One of Williams’ financial advisors, Lazard Vice President of Investment Banking Albert Garner, took the stand next.
During his testimony, Garner said he and Chappel met with Warren and Energy Transfer executive Jamie Welch in January 2016 in Dallas, where Warren and Welch informed him that ETE was unsure “whether they could sustain their credit rating” and suggested that they terminate the transaction and/or cut partnership distributions for two years. After the meeting, Garner said Williams asked Lazard to “look at the deal and help analyze the financial implications,” and that Lazard determined the deal was “more valuable than it was at the beginning” because of the $6 billion cash component that was added later to the agreement.
After Chappel asked Garner and his Lazard colleagues to evaluate ETE’s proposed public offering in February 2016, he said it would result Williams in shareholders receiving “nada” and recommended Williams reject it.
“We’d no longer be in the same position as Kelcy Warren or other ETE insiders,” Garner said. “We should be locking in 24 cents of value (for ETE) and our shareholders would be getting nothing.”
Once the private offering occurred, Garner said it was “among the most extreme in terms of unequal economics” in his 40-year career. “There was nothing quite like this,” he said.
When ETE lawyer James Yoch of Young Conaway Stargatt & Taylor cross-examined Garner, the banker admitted that his initial reaction when he learned of ETE’s proposed public offering was that “We [Williams] should be doing the same” and that “given the distress in the market” he was “very aware that up to $1 billion could be issued.”
Cravath, Swaine & Moore M&A lawyer Minh Van Ngo, Williams’ lead legal advisor for the ETE merger, testified last on Monday, and he corroborated his predecessors’ testimony that the ETE equity offering was bad news for Williams.
He said he only got notice of ETE going forward with a private offering after some of ETE’s legal advisors at Wachtell, Lipton, Rosen & Katz called him in March 2016 to let him know that ETE would be issuing an 8-K later that day announcing the news.

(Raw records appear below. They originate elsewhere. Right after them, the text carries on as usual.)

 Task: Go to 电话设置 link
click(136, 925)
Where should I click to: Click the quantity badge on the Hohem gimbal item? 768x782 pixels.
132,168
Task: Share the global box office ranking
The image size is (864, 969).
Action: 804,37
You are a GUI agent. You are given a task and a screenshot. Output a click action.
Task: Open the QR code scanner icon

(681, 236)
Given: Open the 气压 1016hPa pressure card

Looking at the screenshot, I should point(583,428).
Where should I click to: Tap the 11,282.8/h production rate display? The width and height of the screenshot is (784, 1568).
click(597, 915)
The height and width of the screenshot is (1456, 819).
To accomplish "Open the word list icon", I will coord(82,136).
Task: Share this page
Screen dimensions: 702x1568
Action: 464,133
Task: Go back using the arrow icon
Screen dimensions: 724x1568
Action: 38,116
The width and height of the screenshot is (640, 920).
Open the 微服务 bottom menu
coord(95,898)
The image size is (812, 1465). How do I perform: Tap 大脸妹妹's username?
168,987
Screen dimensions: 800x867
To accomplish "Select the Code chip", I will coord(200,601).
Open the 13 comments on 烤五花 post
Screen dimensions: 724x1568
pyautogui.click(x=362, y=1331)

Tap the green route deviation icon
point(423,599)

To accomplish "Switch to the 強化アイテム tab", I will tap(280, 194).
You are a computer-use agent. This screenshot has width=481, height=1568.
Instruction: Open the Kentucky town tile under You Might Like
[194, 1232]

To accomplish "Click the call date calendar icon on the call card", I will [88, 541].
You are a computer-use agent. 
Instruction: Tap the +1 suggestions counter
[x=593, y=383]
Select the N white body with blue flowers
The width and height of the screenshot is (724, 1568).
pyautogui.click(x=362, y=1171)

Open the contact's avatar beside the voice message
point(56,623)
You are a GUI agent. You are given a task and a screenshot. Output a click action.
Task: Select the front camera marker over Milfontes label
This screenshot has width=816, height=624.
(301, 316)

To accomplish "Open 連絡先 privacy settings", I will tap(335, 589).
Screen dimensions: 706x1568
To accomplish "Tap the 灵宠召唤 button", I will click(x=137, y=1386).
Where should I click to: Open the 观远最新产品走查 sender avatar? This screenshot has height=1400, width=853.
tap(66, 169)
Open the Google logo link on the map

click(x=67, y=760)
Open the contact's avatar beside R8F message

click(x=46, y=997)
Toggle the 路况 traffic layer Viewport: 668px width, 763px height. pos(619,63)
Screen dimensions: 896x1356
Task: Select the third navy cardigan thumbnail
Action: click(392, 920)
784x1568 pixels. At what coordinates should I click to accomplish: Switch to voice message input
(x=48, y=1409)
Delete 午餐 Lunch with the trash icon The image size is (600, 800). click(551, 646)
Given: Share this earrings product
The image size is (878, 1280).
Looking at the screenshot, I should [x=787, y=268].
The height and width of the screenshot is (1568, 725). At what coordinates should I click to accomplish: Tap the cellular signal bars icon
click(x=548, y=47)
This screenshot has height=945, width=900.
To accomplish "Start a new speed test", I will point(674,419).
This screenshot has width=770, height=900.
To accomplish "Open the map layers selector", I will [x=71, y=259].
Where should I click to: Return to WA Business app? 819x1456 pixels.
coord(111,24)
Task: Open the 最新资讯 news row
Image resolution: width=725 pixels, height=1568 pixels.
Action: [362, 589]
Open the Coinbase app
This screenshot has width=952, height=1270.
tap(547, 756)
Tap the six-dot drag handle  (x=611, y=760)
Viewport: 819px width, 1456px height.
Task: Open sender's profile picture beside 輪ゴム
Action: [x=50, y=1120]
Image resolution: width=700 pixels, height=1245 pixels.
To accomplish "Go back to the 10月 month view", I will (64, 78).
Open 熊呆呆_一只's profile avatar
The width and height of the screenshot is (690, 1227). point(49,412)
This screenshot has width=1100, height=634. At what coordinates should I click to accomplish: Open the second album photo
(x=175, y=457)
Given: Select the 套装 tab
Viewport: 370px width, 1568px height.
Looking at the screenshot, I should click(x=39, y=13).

Van Ngo said he asked one of the Wachtell lawyers, David Katz, that given ETE’s obligations under the merger, “why are you telling me now?
“He said sheepishly that ‘I’ve been under strict instructions not to disclose this to you,’” Van Ngo recalled.
Van Ngo testified that he disagrees with ETE’s position that the private offering fits under the $1 billion equity issuance exception in the merger agreement because it only applied to ETE’s operating covenants — which restrict conduct of a party between signing and closing — and didn’t apply to the representations part of the agreement — which concerns facts.
“I don’t think it’s reasonably apparent on its face that the exception should apply,” he said.
During cross-examination, V&E lawyer Craig Zieminski challenged the M&A lawyer’s understanding of “reasonably apparent” — a transactional term that ETE describes in court documents as a “low standard” to meet in which negotiators can determine there is a reasonably apparent relevance between provisions when evaluating non-corresponding covenants.
“I don’t read this exception to say (ETE) could issue preferred equity. … If you read the exception in the entire contract, the better reading is that you can’t issue preferred equity because it’s a new class (of securities),” Van Ngo said.
The Vice Chancellor cut the day short in the early afternoon due to a scheduling issue. Van Ngo’s testimony continues first thing Tuesday morning.